• **Extracted text**
+-------+

This is a rush transcript from "Journal Editorial Report," May 12, 2012. This copy may not be in its final form and may be updated.
PAUL GIGOT, HOST: This week on the "Journal Editorial Report," President Obama's pre-election change of heart. Will his new stance on gay marriage matter come November?
And foiled airline bomb plot raises new questions about Al Qaeda's strength and leaves the administration struggling to explain intelligence leaks.
And a former Wall Street Journal editor speaks out after being fired by the Chronicle of Higher Education for voicing a popular point of view.
Welcome to the "Journal Editorial Report," I'm Paul Gigot.
In a pre-election change of heart, President Obama came out in support of gay marriage, telling Robin Roberts, at ABC News, he personally believes that same-sex couples should be able to wed. Why now? Will it help or hurt the president's reelection chances?
Let's ask to Wall Street Journal columnist and deputy editor, Dan Henninger; opinionjournal.com editor, James Taranto; and editorial board member, Dorothy Rabinowitz.
James, it's been leaking out from the White House that this was planned sometime before the election, maybe at the Democratic National Convention time, and that Biden moved this up because of the timing of his remarks. How do you read it?
JAMES TARANTO, OPINIONJOURNAL.COM EDITOR: Well, there are two things going on here, all right? One, is all right, from a political standpoint, this is about money. The Washington Post reported recently that one in six of Obama's top bundlers, people who raise large sums of money from other people, are gay, and also a lot of his gay supporters had been threatening not to donate money because of an executive order he didn't issue, having to do with discrimination in federal contracts, so he was coming under pressure from the money side.
The second thing is, I don't think we should sell short the fact that this is what Obama believes.
TARANTO: You called it a change of heart. It's really more a change of position. He took this position in favor of same-sex marriage when he ran for state senate in Hyde Park, Illinois, an ultra liberal neighborhood in Chicago in 1996. And this he is coming around and he decides it's no longer politically necessary for him to conceal his true views.
GIGOT: The only thing, Dorothy, this was going to happen after the election or before. He was going to take enormous heat from the left if he didn't do this before the election, because, they would have said it looked cowardly.
DOROTHY RABINOWITZ, EDITORIAL BOARD MEMBER: Yes. And he gets another chance to say he's evolved. You realize what's happened. A perfectly good word of the English language has been lost to time. It's political speak and you can never say evolved again.

+-------+

• **Information shown**
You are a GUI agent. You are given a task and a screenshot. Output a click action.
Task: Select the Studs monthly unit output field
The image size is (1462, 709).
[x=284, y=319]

+-------+

• **Set problem 1**
In the Journal Editorial Report transcript, what share of Obama's top bundlers did The Washington Post report are gay?
• **Set problem 2**
From the Journal Editorial Report transcript, write out the part that opens with the words containing "James, it's been" and closes with "you read it?".
• **Set problem 3**
Continue the Journal Editorial Report transcript from where it stops.
The data has nothing to do with the Journal Editorial Report transcript.

• **Reply 1**
One in six.

• **Reply 2**
James, it's been leaking out from the White House that this was planned sometime before the election, maybe at the Democratic National Convention time, and that Biden moved this up because of the timing of his remarks. How do you read it?

• **Reply 3**
The truth of the matter is that I think it will do him a lot of good. I think it will shore up his credentials. And I think it was going to happen anyway, but I don't think there's any disputing that it wasn't about to happen, what they were planning, in the last two days. And Biden did push it, and pushed it forward.
GIGOT: Well, so what? It's a question of timing and it happens now as opposed to happening in August. The real issue is, I think -- I agree with Dorothy. I think it's going to help him on the left because he would have taken enormous abuse from The New York Times and The Washington Post, as a White House official was quoted as saying if he hadn't.
DAN HENNINGER, COLUMNIST & DEPUTY EDITOR: As the saying goes, gay politics ain't bean bags. They play rough. They boycott people. They started leaning on the president. I agree with James, it has to do with money and it also has to do with turning out the base, younger voters, very much in favor of this.
But it was not a slam-dunk. In Ohio recent polls, they're pretty recent, put opposition of gay marriage at 52-32; Pennsylvania, another important state, 50-38; in Florida 48-38; and in Virginia and Iowa, it's a wash. So, he's going to have to go into those states and explain to those people why he did this. And I think the game is that, get this behind them now and by the time the election comes around, I think the issue will fade, quite frankly.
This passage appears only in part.